Exercise objective: Look below for the line holding "Sicherheits-Ausstattung (692, 1612)" and the line holding "2 Punkt Traversen (686, 1306)". Repeat those two and everything between, exactly.

Data extracts:
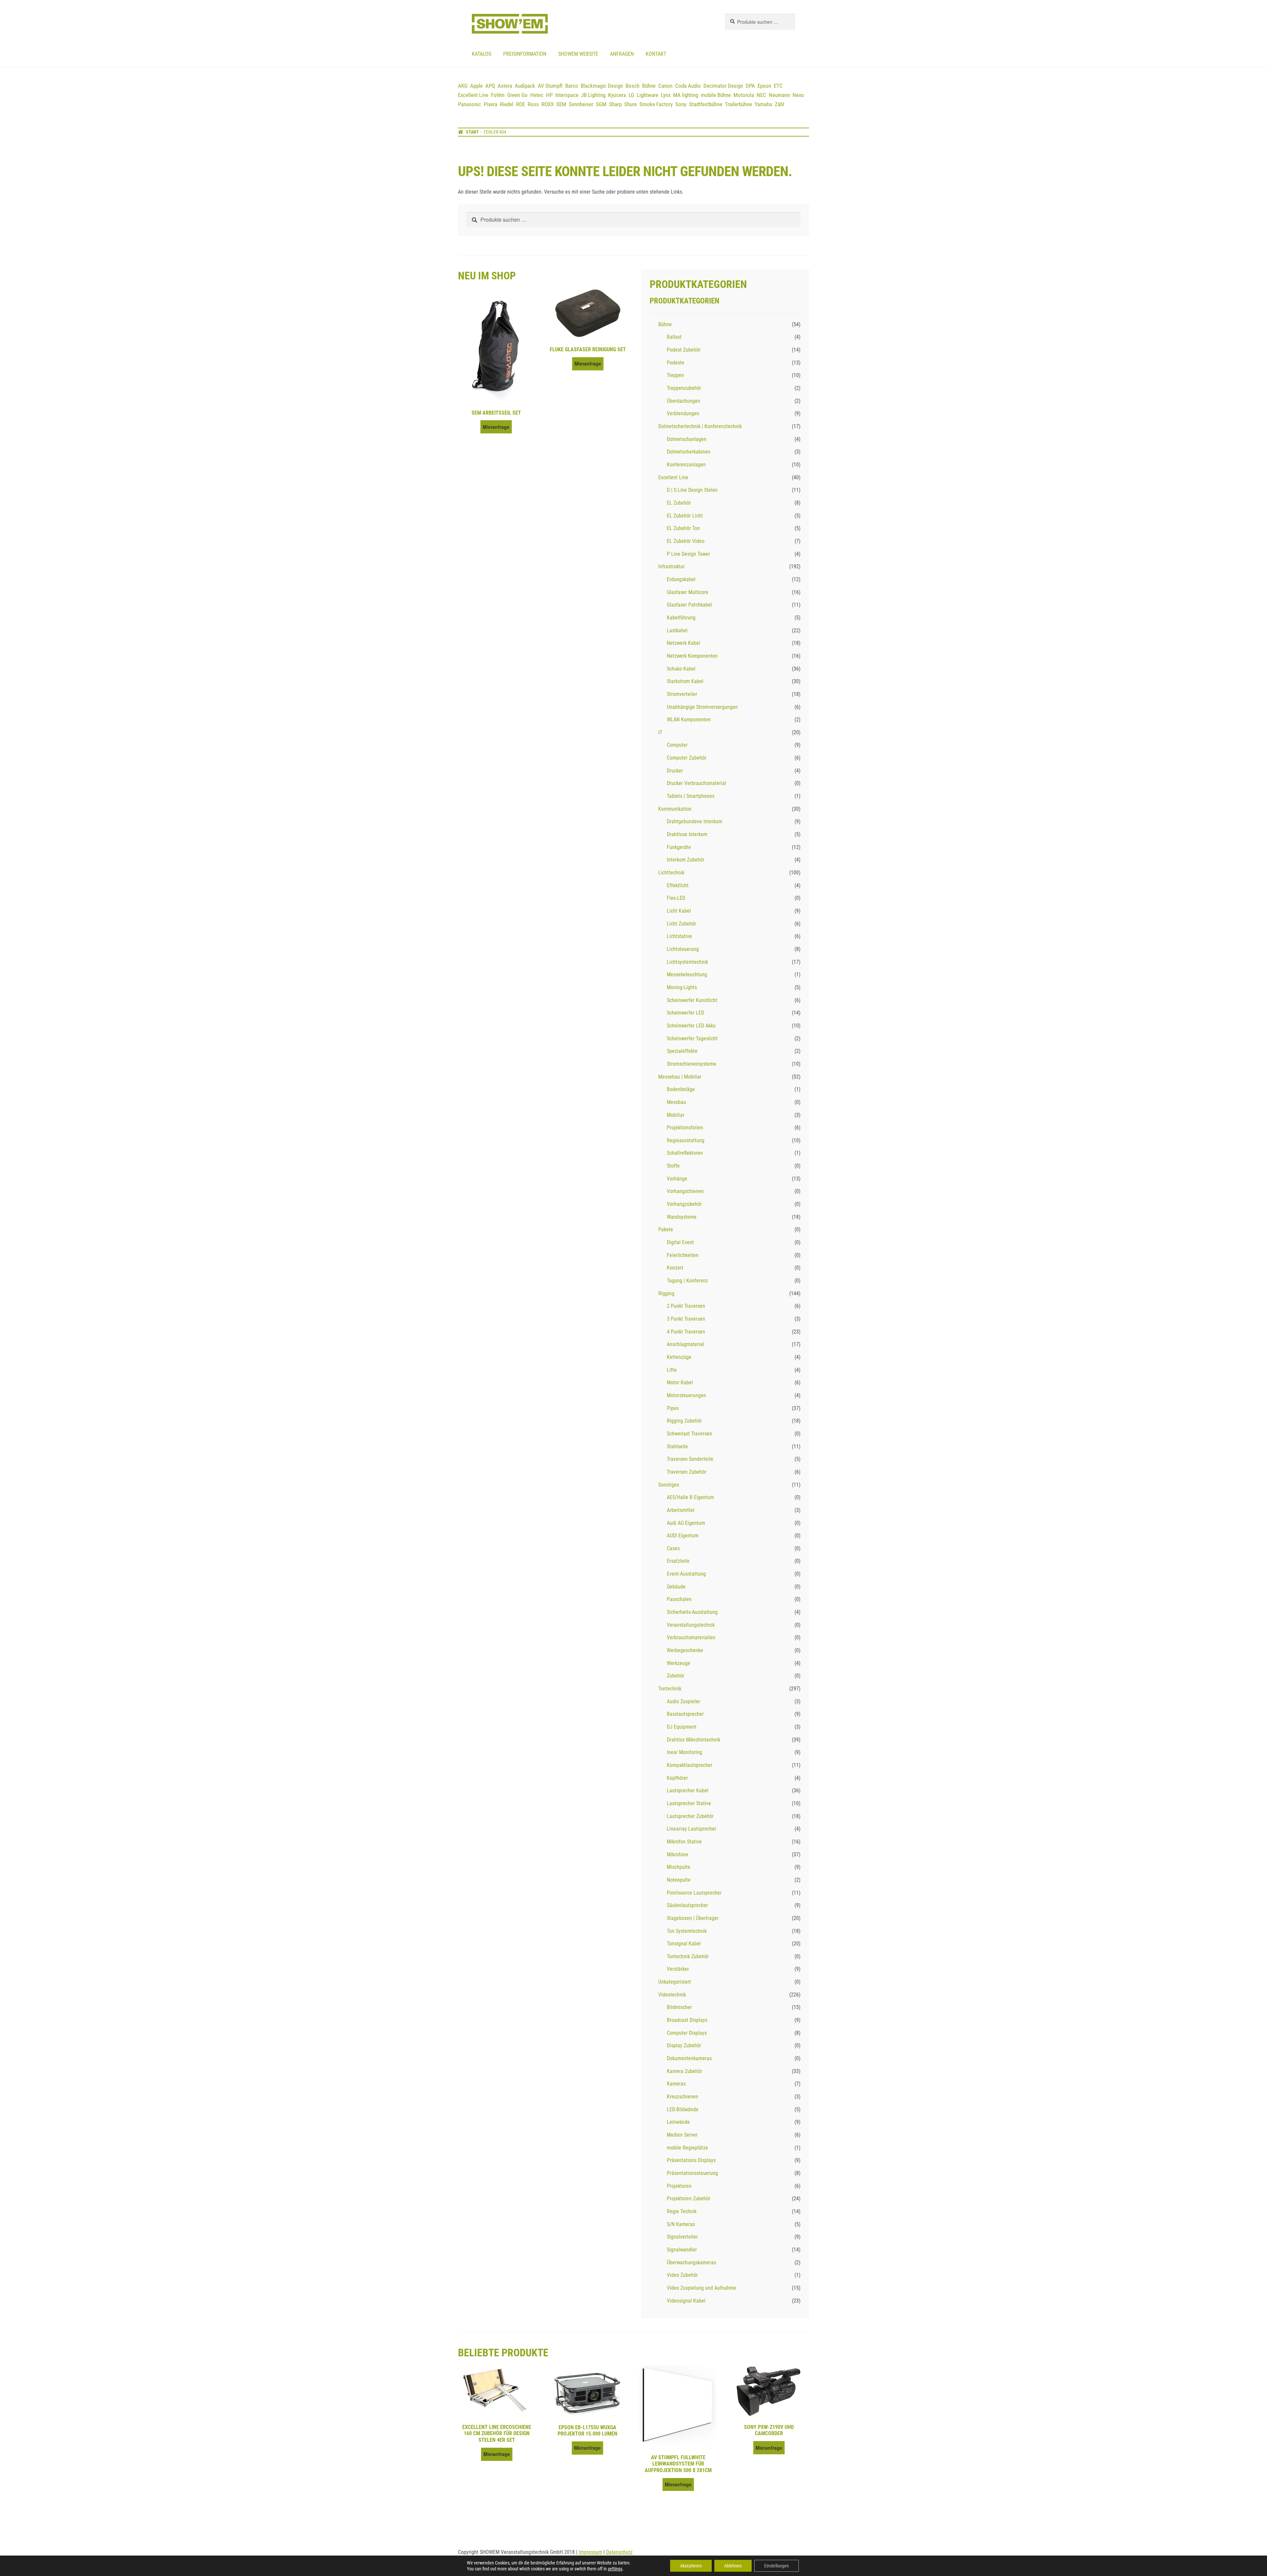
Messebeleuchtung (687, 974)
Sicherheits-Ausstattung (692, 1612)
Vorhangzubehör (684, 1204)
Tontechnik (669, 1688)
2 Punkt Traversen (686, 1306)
---
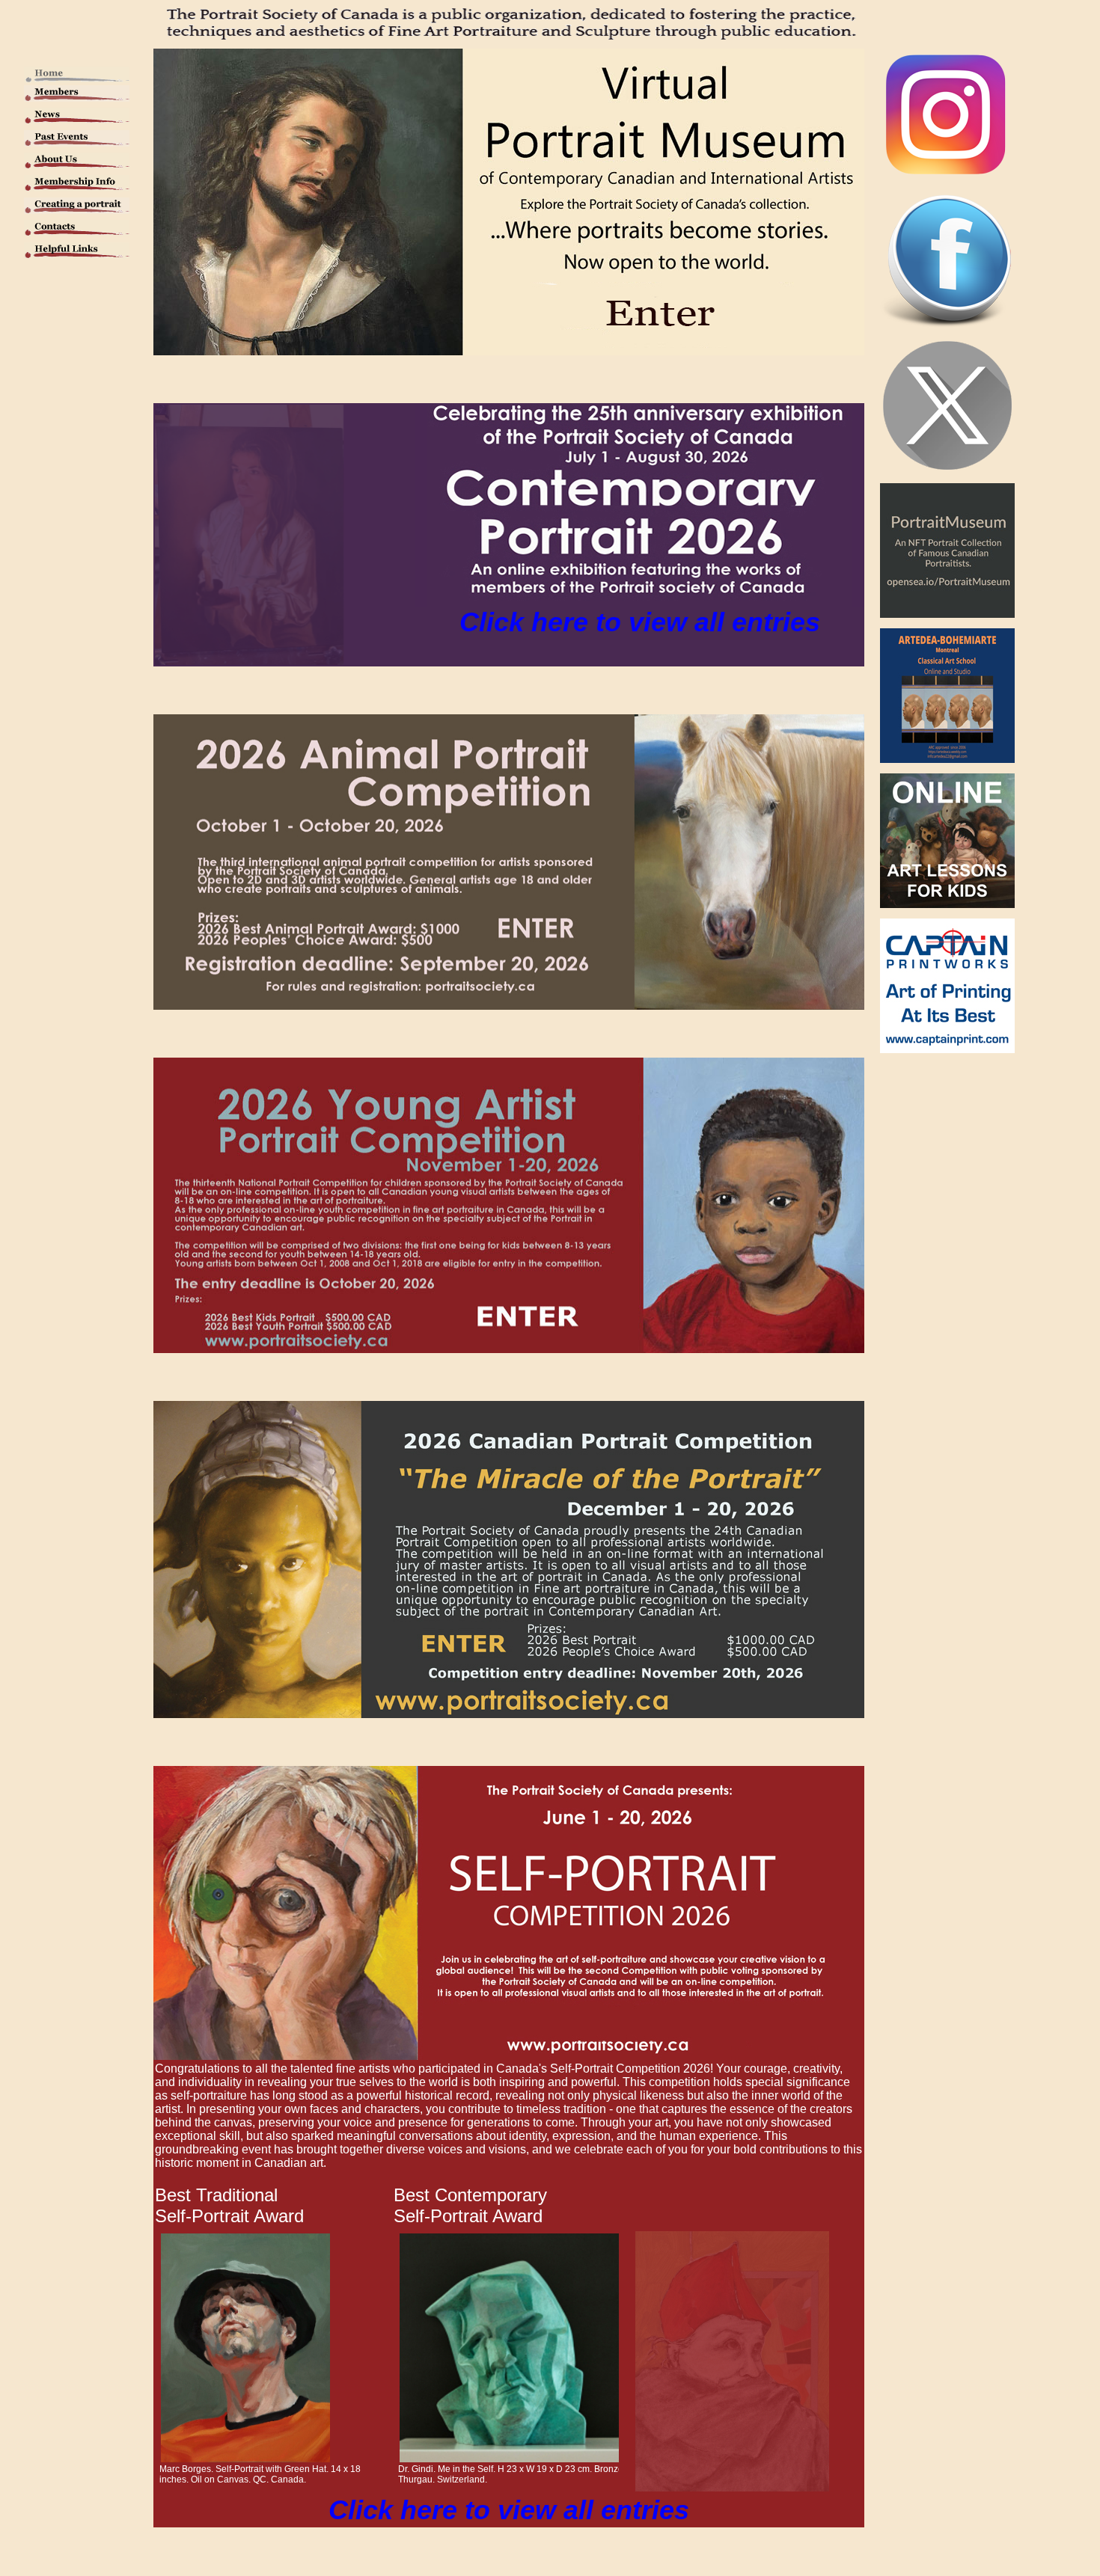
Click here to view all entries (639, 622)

Answer to this exercise:
Sicherheits-Ausstattung (692, 1612)
Vorhangzubehör (684, 1204)
Tontechnik (669, 1688)
2 Punkt Traversen (686, 1306)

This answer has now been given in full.